October 15, 2009

Food safety and security are increasingly global issues. International commerce means food is transported large distances faster than ever. While there are many benefits to this, it could allow potentially devastating plant viruses to spread rapidly to many nations.

To prevent potential global viral epidemics, a team of international researchers, led by University of Kentucky Plant Pathologist Michael Goodin, have developed a proposal to help farmers around the world, and particularly in Sub-Saharan Africa, run agricultural operations that are safer, more productive and sustainable.

The researchers will use innovative plant biotechnology techniques to address 10 present or emerging viruses, which pose a threat to yields, quality and ultimately, sustainable agriculture production. These viruses affect crops that are primary sources of food for millions of people and include maize, cassava and cowpea or significant cash crops for developing countries, such as citrus, wine grapes and peppers. Some of the viruses may also have the potential to be engineered to produce vaccines or other biopharmaceuticals.
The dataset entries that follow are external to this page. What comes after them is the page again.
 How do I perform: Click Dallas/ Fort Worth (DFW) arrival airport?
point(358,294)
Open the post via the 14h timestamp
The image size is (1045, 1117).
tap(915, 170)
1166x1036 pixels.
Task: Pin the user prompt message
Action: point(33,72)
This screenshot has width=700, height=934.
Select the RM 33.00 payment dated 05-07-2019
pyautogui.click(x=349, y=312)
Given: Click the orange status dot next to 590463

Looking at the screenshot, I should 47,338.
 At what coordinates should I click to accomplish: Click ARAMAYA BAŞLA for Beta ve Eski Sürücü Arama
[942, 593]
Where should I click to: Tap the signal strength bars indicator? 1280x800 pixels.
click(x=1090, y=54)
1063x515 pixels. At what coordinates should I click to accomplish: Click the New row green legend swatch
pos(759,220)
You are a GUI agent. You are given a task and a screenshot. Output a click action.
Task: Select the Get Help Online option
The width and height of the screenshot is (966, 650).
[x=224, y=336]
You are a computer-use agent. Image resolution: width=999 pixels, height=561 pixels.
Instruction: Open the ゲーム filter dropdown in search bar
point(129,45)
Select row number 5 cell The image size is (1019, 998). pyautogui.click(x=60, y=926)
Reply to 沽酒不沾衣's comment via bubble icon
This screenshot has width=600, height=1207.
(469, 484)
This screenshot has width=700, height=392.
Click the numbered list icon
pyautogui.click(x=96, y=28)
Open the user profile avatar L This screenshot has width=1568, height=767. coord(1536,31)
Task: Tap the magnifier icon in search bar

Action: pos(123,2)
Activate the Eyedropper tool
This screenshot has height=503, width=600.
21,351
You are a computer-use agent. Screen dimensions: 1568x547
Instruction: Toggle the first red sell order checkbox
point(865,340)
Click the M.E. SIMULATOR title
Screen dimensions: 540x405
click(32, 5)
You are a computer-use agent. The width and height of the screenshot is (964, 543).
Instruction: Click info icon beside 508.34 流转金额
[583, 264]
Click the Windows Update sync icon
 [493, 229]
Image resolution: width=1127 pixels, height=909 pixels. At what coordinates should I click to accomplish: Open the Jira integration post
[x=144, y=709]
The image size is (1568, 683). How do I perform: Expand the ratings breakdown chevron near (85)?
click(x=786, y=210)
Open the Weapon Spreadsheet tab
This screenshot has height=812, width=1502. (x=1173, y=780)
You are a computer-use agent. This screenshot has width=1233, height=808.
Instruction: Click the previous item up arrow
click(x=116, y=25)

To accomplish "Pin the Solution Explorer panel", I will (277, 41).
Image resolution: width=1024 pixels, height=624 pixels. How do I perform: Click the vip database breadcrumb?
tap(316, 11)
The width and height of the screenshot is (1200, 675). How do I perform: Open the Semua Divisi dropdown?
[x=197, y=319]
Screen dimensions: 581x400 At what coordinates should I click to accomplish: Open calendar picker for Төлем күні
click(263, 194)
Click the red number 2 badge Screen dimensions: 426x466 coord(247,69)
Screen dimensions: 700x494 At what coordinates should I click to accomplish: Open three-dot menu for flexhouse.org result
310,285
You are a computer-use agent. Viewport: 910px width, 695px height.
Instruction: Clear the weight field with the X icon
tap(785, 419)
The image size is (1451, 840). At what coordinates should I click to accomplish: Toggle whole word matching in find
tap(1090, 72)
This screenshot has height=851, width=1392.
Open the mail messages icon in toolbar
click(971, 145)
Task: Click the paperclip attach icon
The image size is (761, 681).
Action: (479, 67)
"While the collaborators will each work on a different virus, we will take common approaches to identify the host factors influencing resistance to each genetically-diverse virus," said Goodin, an associate professor in the UK College of Agriculture.

Once researchers determine the host factors, they hope to develop crop varieties that are resistant to one or more viruses. They also hope to understand plant and virus interactions more fully, which could help in developing disease-resistant varieties for many other crops worldwide.

While the proposal project has been submitted to national granting agencies, it's still going through the review process. However, Goodin continues to move forward.

"This project is too important not to," he said.

Goodin recently took a trip to Nigeria and Kenya to develop partnerships with colleagues at universities in the area, discover potential opportunities for educational exchanges, and assess the current crop situation and agricultural practices.

"This trip allowed me to better understand the farmers' perspectives for what is really needed."